FRANKFURT — To euro zone countries in need, euro bonds would be a noble expression of European solidarity and a crucial instrument for preserving the common currency.


To Germans and quite a few others, though, euro bonds would be a lot like co-signing a loan for a deadbeat brother-in-law.


Those caricatures have dominated a debate that has left Europeans deeply divided on a central question: Should euro zone countries create common bonds to reduce borrowing costs for members that cannot get affordable credit on their own?


But despite the intensity of the debate, even as political upheaval in Greece and bad bank loans in Spain mushroom into existential threats to the currency union, the euro bond remains only the vaguest of concepts.


About the only thing clear is that Germany and some other creditworthy northern countries oppose adopting such bonds anytime soon. Meanwhile, François Hollande, the new French president, seems keen on speeding things up — even if he has not quite articulated how his idea would work.


“You don’t know what François Hollande is talking about when he talks about euro bonds,” said Jacques Delpla, a member of the French Council of Economic Analysis, a panel that advises the government. “An open bar with German money for Greece and Spain? That doesn’t work.”


At their meeting in Brussels last week, European Union leaders agreed only that euro bonds deserved further study.


Mr. Delpla is the co-author, along with a German economist, Jakob von Weizsäcker, of one of the few detailed proposals so far. They outlined how euro bonds might be used to ease financial pressure on countries like Greece, Spain or Italy while addressing German concerns by encouraging more prudent government spending.


The basic idea of euro bonds does enjoy wide support among economists. Proponents also include Christine Lagarde, managing director of the International Monetary Fund . And last week the Organization for Economic Cooperation and Development in Paris called for some variation of euro bonds.


The various models share a basic idea: In addition to each country’s raising money by issuing its own bonds, as is now the practice, they would put at least some of the debt into a common pool. These pooled bonds would be issued by some kind of joint European debt agency, with all members assuming shared responsibility for repayment.


There is no agreement yet on whether that pool would be used to replace existing debt or to finance new borrowing. Nor is it clear how countries would have access to the money raised by the sale of the bonds.


Surprising as it may seem, the euro zone’s total government debt actually is lower as a proportion of annual gross domestic product — 87 percent — than that of the U.S. government, which is more than 100 percent of G.D.P.


A reason euro zone debt has reached crisis proportions is that a few countries in Southern Europe owe too much money and have lost the faith of investors.


The United States so far is able to stay a half-step ahead of its debt because it can keep selling Treasury bonds.
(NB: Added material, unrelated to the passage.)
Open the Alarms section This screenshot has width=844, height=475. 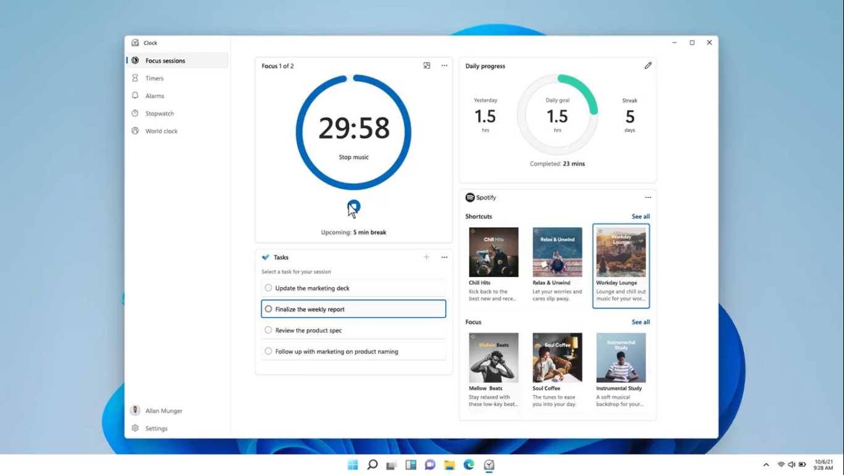(x=154, y=96)
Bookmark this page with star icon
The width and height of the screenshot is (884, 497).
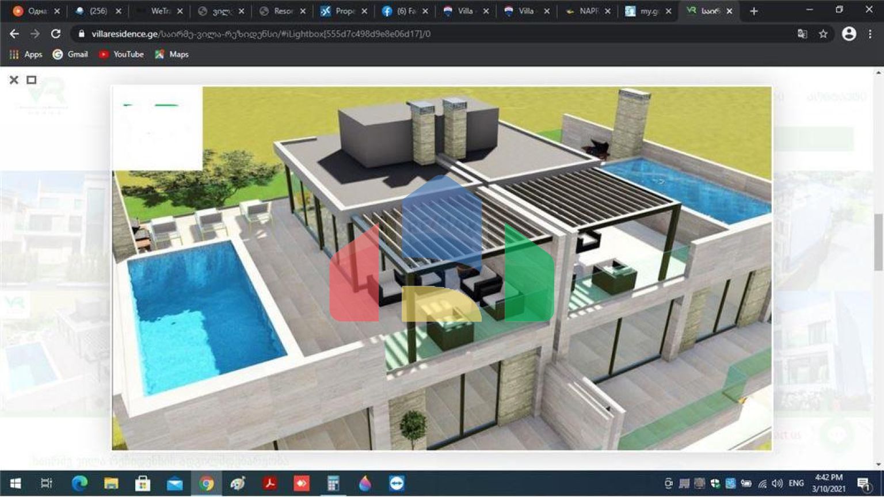click(x=823, y=34)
Investors worldwide are so certain of being repaid that they accept interest rates of less than 1.75 percent for a 10-year Treasury bond.


Right now, though, the weakest euro zone members have no such credibility with creditors. So Spain must pay more than 6 percent on its 10-year bonds, while investors last week were demanding 5.6 percent for Italian bonds. And about the only ones willing to lend to Greece these days are Europe’s bailout institutions and a few roll-the-dice hedge funds.


But if euro zone countries threw their bonds into the same pot, the argument goes, they could create a debt market rivaling that for U.S. Treasury securities — and greatly improve the chances that Spain and Italy could continue to make interest payments and avoid default or a Greek-style debt overhaul.


That is why, as Greece edges toward an exit from the euro zone, and Spain wrestles with its expanding bank crisis, many analysts see euro bonds as unavoidable.


“If we don’t have common bonds very soon, in the next year or so, southern European countries will go bankrupt,” Mr. Delpla said.


The problem is that talk of euro bonds inevitably raises fundamental questions about the nature of the European Union. Such bonds would require European countries to watch one another’s spending much more closely, and each country would have to cede some control over its own budget.


For euro bonds to work the way U.S. Treasury securities do, investors would need assurances that they are backed by a central treasury, or at least an agency with direct access to tax revenue from each member state.